• _Extracted material_:

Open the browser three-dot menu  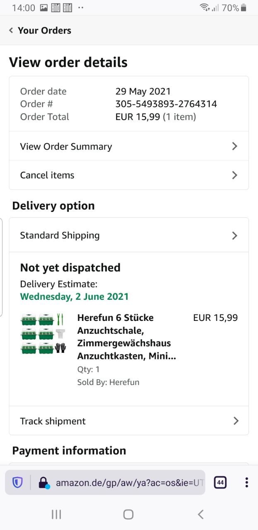(246, 482)
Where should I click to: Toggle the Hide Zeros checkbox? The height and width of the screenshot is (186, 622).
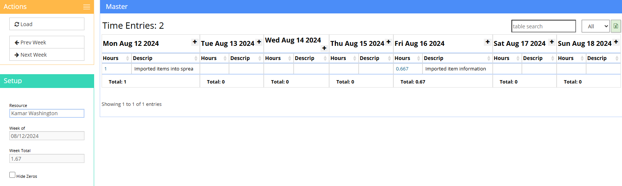[x=12, y=175]
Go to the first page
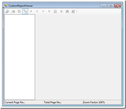This screenshot has height=109, width=126. pos(31,11)
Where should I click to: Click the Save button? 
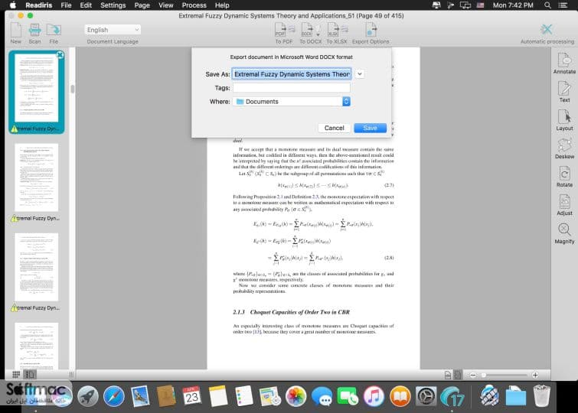(x=370, y=128)
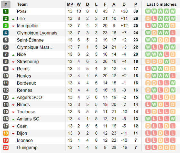
Task: Open the Saint-Étienne team name link
Action: 30,40
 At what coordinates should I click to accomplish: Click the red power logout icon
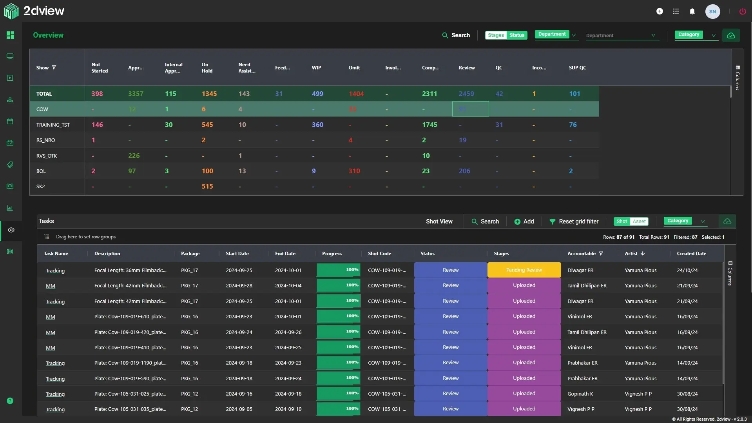743,11
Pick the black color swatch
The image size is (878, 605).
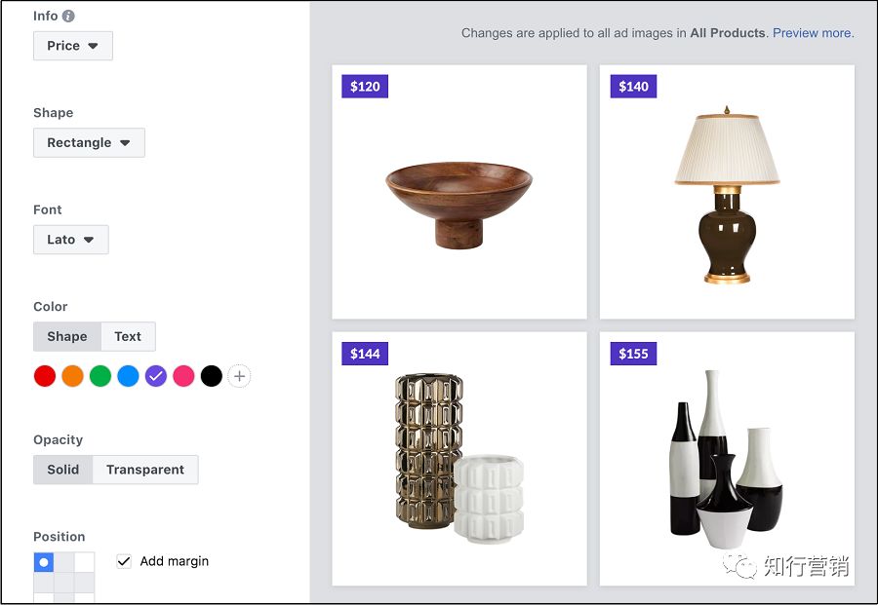pos(212,376)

• _How to complete this task_: Where the line with "At what coordinates" appears, begin there and transcribe exactly through the last line of the data, leaving all pictures aside.

• _Result_:
 At what coordinates should I click to accomplish: Click the red power logout icon
743,11
Pick the black color swatch
The image size is (878, 605).
pos(212,376)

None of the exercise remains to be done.